Being able to write something that speaks in a language other than words, with each other and with the audience. The feeling of pouring your heart into a piece of music and seeing people genuinely enjoying it. There is no feeling greater, in my opinion, than the collective energy exchange and conversation that happens between a band and their audience. I’ve also been starting to dabble in a story telling approach to song writing. It’s been a growing interest of mine to delve into that style.
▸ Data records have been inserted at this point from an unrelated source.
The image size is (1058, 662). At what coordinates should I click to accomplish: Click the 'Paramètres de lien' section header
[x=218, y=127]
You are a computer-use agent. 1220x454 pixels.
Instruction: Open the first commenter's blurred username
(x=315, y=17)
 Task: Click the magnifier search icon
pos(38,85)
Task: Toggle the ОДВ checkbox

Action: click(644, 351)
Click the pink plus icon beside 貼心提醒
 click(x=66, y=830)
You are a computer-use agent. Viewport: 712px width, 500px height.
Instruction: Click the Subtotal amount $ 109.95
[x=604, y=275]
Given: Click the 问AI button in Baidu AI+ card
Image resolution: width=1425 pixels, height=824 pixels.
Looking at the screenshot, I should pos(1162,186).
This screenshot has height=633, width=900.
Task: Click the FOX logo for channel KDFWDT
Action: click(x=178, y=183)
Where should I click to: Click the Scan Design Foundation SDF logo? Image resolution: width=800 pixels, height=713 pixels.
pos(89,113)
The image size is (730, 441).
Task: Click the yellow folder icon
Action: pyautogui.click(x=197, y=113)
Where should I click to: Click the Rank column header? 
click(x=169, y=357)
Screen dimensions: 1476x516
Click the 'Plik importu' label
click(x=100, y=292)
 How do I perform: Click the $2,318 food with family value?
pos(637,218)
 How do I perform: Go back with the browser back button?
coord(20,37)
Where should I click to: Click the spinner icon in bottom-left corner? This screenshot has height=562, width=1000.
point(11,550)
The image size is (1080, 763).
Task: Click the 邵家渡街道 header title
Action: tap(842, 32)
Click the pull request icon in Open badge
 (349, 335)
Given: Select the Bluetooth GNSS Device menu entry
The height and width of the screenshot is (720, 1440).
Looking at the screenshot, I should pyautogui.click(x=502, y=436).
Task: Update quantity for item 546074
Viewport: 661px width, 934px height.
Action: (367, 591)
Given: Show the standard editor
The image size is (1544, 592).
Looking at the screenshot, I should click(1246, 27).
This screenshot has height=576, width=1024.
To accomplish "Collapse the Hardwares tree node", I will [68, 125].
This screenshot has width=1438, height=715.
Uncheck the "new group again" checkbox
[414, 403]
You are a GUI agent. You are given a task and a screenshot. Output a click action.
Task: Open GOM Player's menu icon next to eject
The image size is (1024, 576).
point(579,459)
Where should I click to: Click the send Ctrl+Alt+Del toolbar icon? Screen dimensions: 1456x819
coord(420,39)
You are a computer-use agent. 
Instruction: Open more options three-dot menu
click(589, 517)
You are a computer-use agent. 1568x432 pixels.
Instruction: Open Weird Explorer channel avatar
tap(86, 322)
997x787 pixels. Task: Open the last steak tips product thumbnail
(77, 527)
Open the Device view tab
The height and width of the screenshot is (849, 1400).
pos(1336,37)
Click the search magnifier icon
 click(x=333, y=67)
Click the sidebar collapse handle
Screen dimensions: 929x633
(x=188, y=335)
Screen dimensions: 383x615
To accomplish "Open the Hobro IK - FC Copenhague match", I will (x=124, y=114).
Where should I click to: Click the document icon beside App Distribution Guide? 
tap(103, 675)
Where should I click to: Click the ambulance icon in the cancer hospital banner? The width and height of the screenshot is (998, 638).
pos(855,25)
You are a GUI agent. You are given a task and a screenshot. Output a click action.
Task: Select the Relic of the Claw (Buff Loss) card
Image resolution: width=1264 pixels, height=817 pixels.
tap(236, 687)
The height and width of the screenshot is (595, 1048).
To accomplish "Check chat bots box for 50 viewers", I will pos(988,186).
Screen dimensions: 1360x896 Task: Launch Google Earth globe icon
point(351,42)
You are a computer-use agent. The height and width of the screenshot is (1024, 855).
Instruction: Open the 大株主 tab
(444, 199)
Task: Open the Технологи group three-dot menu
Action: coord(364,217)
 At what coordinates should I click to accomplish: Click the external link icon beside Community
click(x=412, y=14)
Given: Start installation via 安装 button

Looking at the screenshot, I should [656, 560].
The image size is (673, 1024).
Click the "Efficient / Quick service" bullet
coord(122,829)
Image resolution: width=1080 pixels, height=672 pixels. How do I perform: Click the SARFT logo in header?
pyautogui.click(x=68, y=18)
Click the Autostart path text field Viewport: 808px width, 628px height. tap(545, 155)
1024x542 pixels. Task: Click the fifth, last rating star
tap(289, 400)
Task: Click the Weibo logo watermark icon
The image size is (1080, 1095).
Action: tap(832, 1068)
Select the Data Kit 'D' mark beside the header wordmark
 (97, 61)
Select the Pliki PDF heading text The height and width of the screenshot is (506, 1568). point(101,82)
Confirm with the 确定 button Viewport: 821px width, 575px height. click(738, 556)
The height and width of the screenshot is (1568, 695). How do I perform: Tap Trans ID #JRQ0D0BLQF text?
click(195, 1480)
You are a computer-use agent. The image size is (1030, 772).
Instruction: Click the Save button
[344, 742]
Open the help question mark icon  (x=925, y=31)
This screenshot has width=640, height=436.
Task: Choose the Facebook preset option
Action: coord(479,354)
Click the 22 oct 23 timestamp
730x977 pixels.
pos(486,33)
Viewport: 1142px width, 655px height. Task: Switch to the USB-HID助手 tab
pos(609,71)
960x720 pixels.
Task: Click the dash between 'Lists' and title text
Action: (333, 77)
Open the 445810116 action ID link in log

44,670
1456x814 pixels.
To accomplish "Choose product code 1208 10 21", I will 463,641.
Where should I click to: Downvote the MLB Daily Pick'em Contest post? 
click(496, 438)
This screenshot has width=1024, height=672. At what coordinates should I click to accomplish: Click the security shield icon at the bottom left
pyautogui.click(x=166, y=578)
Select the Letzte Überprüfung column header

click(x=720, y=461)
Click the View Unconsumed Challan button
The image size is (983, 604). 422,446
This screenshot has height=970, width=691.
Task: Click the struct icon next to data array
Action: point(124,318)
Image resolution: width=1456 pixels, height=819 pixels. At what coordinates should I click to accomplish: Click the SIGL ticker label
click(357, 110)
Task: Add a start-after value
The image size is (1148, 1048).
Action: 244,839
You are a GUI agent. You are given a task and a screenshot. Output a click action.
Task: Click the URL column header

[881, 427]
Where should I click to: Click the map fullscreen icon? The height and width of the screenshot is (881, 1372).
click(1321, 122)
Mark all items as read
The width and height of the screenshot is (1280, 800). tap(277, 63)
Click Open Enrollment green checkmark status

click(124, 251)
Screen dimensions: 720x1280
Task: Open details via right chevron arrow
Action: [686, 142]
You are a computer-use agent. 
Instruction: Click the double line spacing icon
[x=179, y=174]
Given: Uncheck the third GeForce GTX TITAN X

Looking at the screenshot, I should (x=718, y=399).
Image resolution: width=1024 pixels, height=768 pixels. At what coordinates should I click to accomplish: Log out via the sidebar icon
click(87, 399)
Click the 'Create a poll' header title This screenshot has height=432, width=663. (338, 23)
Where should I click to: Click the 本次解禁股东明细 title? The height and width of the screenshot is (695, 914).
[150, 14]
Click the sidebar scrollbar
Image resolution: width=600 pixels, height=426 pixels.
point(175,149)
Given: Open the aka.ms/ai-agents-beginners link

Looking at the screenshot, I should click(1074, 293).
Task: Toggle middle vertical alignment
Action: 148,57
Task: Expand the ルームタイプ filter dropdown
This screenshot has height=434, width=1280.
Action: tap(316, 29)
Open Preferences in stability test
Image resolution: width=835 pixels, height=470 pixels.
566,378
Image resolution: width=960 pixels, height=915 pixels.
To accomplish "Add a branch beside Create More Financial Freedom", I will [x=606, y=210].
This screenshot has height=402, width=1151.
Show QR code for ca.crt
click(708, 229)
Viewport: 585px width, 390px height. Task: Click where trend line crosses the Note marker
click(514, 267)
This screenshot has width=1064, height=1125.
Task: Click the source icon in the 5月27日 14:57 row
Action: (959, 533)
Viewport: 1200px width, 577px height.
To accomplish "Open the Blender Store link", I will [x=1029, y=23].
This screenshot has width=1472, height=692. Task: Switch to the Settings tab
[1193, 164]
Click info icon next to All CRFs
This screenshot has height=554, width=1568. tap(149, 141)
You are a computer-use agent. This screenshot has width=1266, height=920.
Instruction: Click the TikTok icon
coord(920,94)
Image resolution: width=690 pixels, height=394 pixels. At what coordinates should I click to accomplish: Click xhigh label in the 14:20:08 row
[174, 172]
Int’s interesting creating a “different world” and creating unique characters within that world.

Influences?

JATOBA’S Influences, Andreas Kapsalis Trio, Bela Fleck, Peter Rowan, Blind Melon, Radiohead, Martin Sexton, Pink Floyd,Thievery Corp, Air, WEEN, Martin Sexton, John Mcglaughlin, Alex Gray, Frank Zappa, Thom Yorke, Kings of Convienence, TOOL, David Grisman, Victor Wooten, Greg Brown, Taarka, Thamusement, Chick Corea, Don Ross, Phish, Curtis Mayfield, Ray Lamontagne, Amos Lee, Nirvana, Grateful Dead, John Prine, Darrel Scott, John Hartford, Old Crow Medicine Show, Bob Dylan, Crosby, Stills, Nash & Young, Simon&Garfunkle, Ali Akbar Khan, Derek Trucks, Stone Temple Pilots, Alice in Chains, Primus, Leo Kottke, Mike Gordon, Keller Williams, Allman Brothers, Railroad Earth, Andrew Byrd, Nickel Creek, The Beatles, Beck, Phish, Medeski Martin & Wood, John Scofield, Old and In the way, Sufjan Stevens, Susumu Yokota, Ravi Shankar, Tabla Beat Science, Yonder Mountain String Band, David Byrne, Shpongle, Dave Brubeck, The Talking Heads, The Flaming Lips, The Doors, Citizen Cope, The Wood Brothers…..And the list goes on….and…..on…..and…..on

Can you discuss the role of improvisation and your overall approach to live shows?

Improvisation plays an important part to our sound. Although we do not rely on it to get through a show. We DO NOT want to be coined as a jam bad either. When we do improvise it feels more like we are trying to be one entity with 6 arms and 6 ears! We have dynamic musical conversations that can change on a dime. We all listen intently so that we may pick up on each other’s slight nuances and overtime we have been able to predict where one another is heading. Its quite an amazing experience to be a part of when it clicks and can add a whole different dynamic to the show.

Where can people find your music?

www.jatobamusic.net

And if you search youtube for Jatoba Music there are some videos that people have posted.

Anything you would like to add?

Jatoba will be releasing their first full length studio album, “Death, Fire and Picnic Tables” on Saturday, March 26th @ The Stone Church in Brattleboro, VT. Hope to see you there!